C. FAUT-IL RENFORCER LE RÔLE DES COMMANDANTS DE BASE DE DÉFENSE ?

Les commandants de base peuvent-ils être des « arbitres », véritables acteurs de la réforme ? C'est peu ou prou le schéma envisagé par la Cour des Comptes qui, parallèlement à la suppression des échelons intermédiaires, proposait d'étendre l'autorité hiérarchique des commandants de base de défense.

1. Faut-il étendre le pouvoir hiérarchique des commandants de base de défense aux soutiens spécialisés ?

Aucun des commandants de base de défense rencontrés par vos rapporteurs n'a jugé que la solution des problèmes qu'il rencontrait résidait dans l'octroi d'un pouvoir hiérarchique sur les soutiens spécialisés.

a) Le commandant de base de défense ne « commande » qu'une partie des soutiens

Comme cela a déjà été décrit précédemment, le commandant de base de défense a un rôle de coordination des soutiens spécialisés, qu'il ne commande pas, notamment en matière informatique ou en matières d'infrastructures (qui relèvent du Secrétariat général pour l'administration), domaines clés de succès de la réforme compte tenu des nombreux déménagements en cours, nécessitant des adaptations d'infrastructure, et de la nécessité de déploiement de systèmes d'information pour porter la modernisation.

Cette organisation particulièrement complexe se caractérise, il est vrai, par un grand nombre de structures, au niveau local, régional ou central. Cet éclatement des structures crée nécessairement de la complexité.

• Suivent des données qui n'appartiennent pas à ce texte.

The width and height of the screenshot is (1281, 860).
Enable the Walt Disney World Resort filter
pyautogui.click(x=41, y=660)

Les responsables locaux de ces soutiens spécialisés relèvent uniquement de leur hiérarchie de chaîne, comme illustré par le schéma suivant, qui montre le commandant de base de défense entouré des « tuyaux d'orgues » verticaux des soutiens spécialisés, qui lui échappent, et sur lesquels il n'a qu'un pouvoir de coordination   :

Certains analysent cette situation comme une véritable anomalie , relevant même qu'elle a pu dans certains cas constituer une régression par rapport à la situation antérieure : ainsi, par exemple, dans le cas d'une base aérienne transformée en base de défense, le commandant de base dispose de moins de pouvoir vis-à-vis de ces soutiens que dans la situation avant réforme où ces structures relevaient à la fois de leur commandement fonctionnel vertical et du commandant de base.

En revanche, le commandant de base de défense participe à la notation de ces responsables locaux : peut-être que cet aspect, parfois oublié, peut-être de nature, dans la durée, à donner tout son poids à son rôle « d'intégrateur » des soutiens.

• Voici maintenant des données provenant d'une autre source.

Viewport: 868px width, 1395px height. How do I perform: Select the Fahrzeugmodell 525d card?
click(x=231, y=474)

b) L'extension de son autorité remettrait en cause les logiques de réorganisation verticales

L'organisation retenue pour le ministère avec la réforme de 2008 privilégie clairement une logique de rationalisation par chaînes verticales.

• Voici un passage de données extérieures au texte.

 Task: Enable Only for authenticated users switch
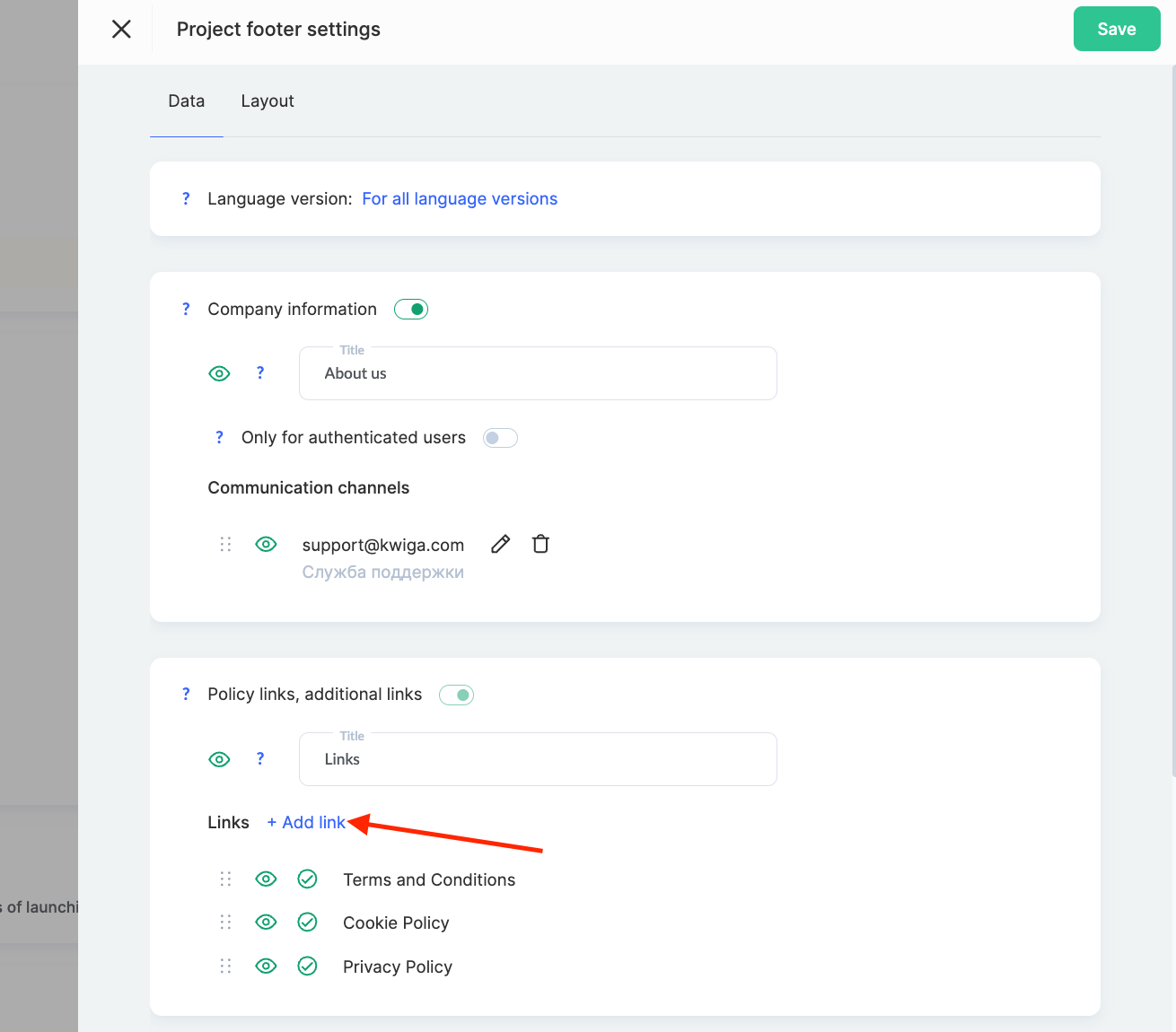click(500, 438)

Dans ce contexte, vos rapporteurs se demandent s'il serait vraiment pertinent que le commandant de base de défense soit le chef hiérarchique de tous les soutiens, y compris spécialisés, prenant la responsabilité du bon fonctionnement de chaînes si diverses que l'informatique, les infrastructures, la santé, par ailleurs elles-mêmes en plein bouleversement.

Par contre, il lui revient de bien connaître et de programmer les différents besoins de soutien dans sa base, de réaliser si nécessaire les arbitrages de priorité entre les besoins des entités soutenues, de veiller à la bonne intégration des différents services de soutien concourant ensemble à un besoin complexe, de faire un retour d'expérience permanent et d'adapter la programmation, ou de prévoir les éventuelles urgences.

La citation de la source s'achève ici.